> [Work item]
Whatever lies between the line that holds "Go to My orders tab" and the final line of the records below, both included, should be repeated exactly; leave out the pictures and add nothing.

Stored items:
☆ ☆ ☆ ☆ ☆
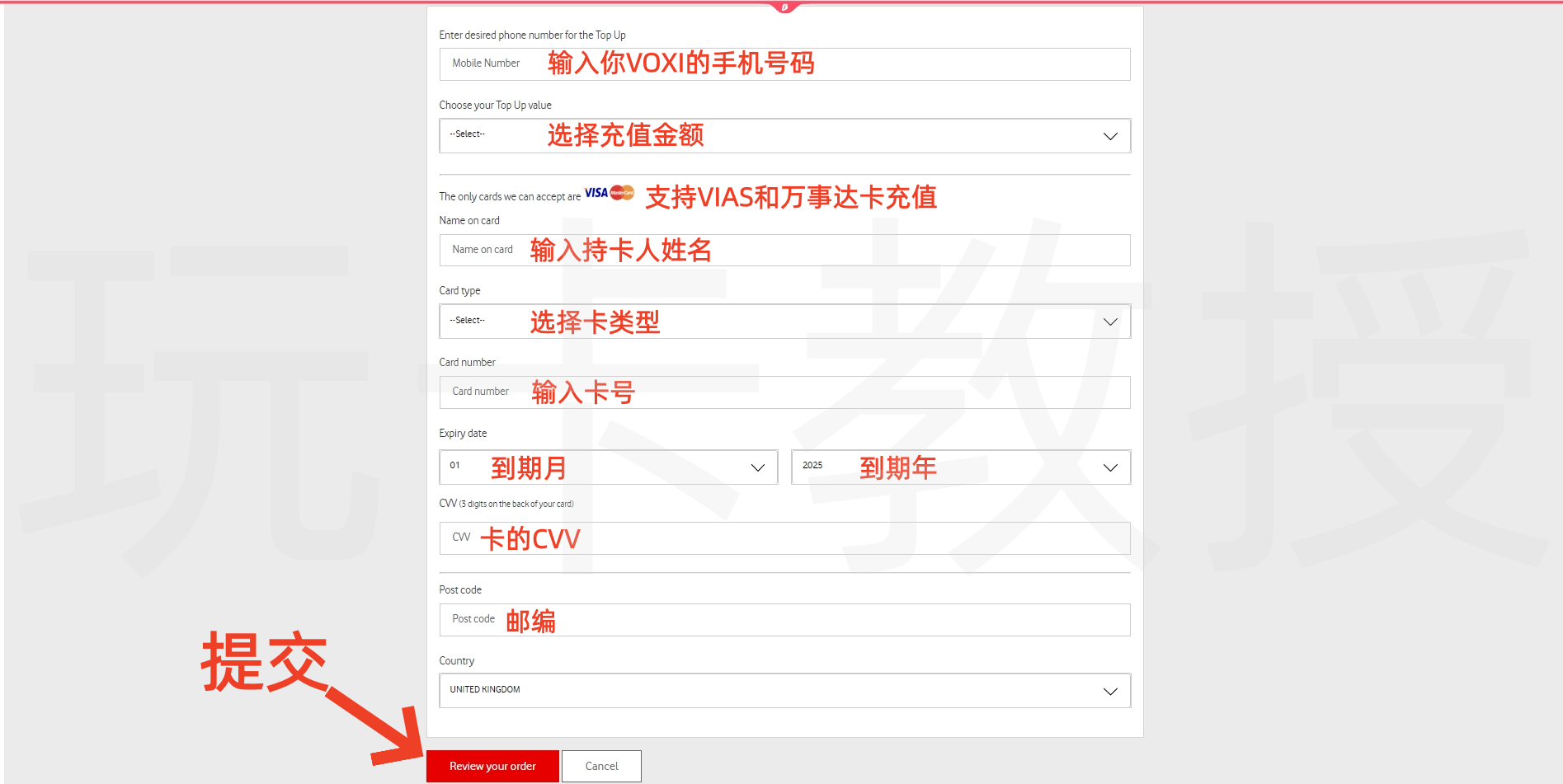Click the Post code field

(784, 620)
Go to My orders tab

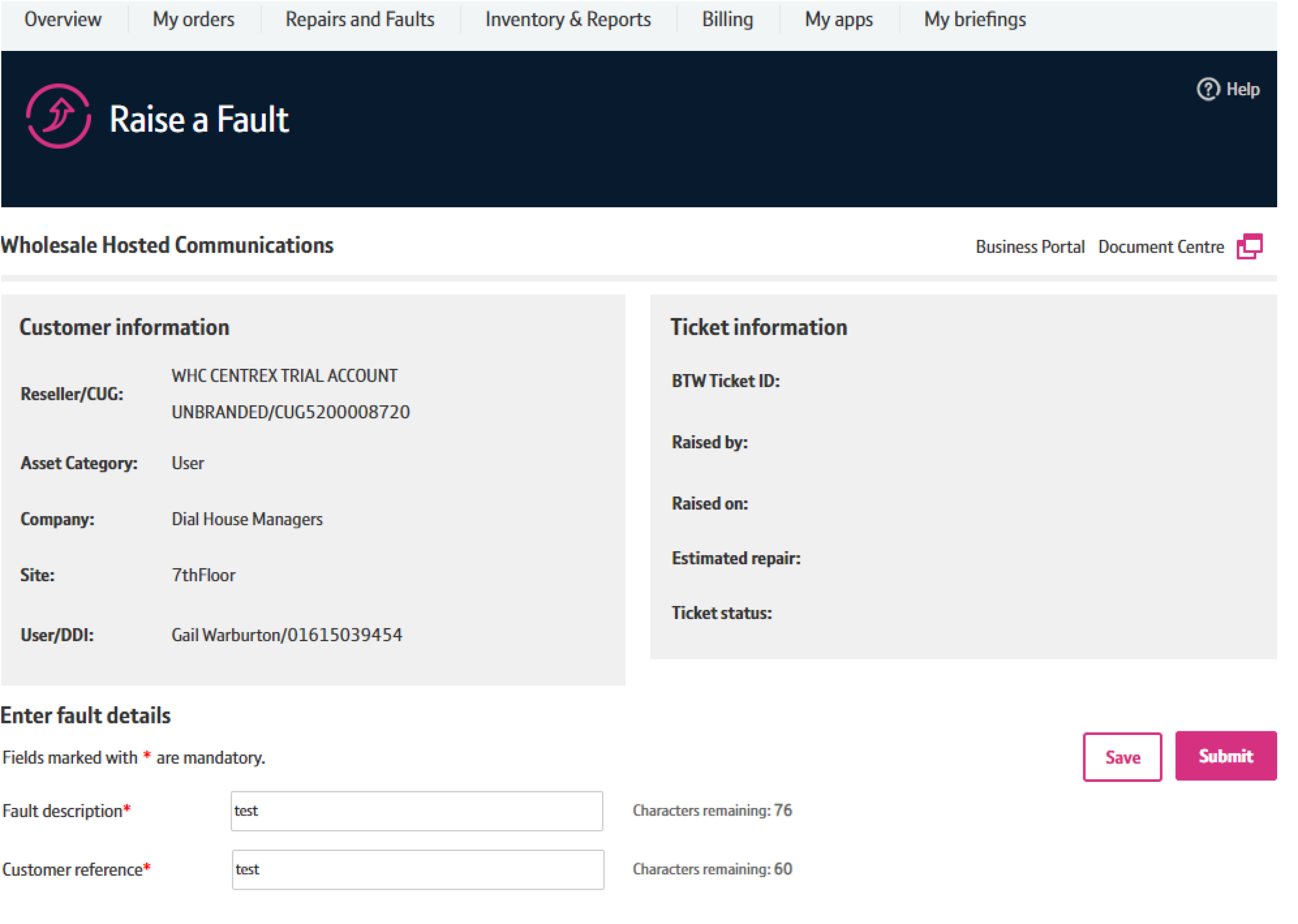click(x=193, y=19)
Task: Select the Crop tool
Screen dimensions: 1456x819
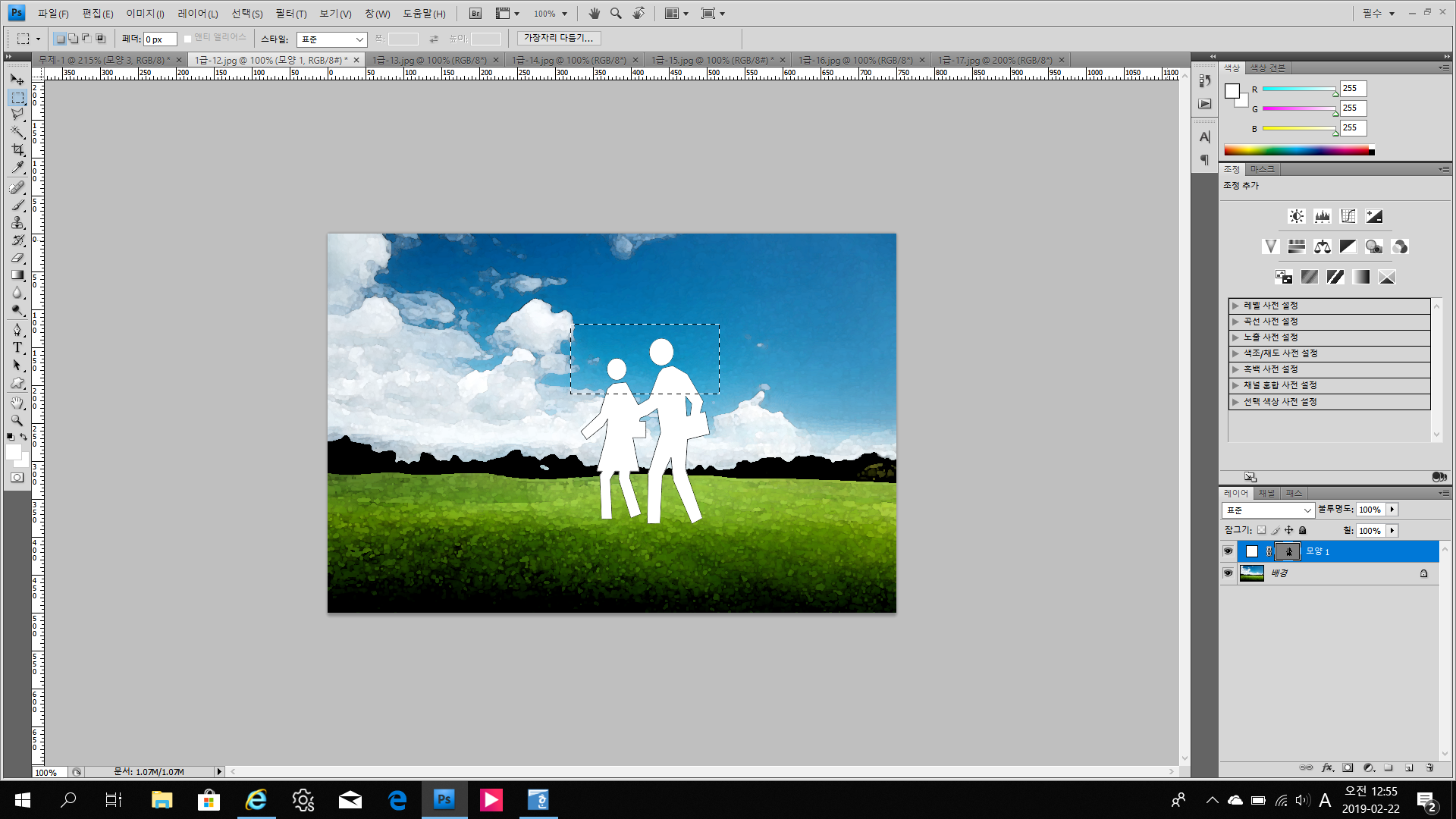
☆ ☆ ☆ ☆ ☆
> [Final answer]
Go to My orders tab

click(x=193, y=19)
Task: Select the Crop tool
Screen dimensions: 1456x819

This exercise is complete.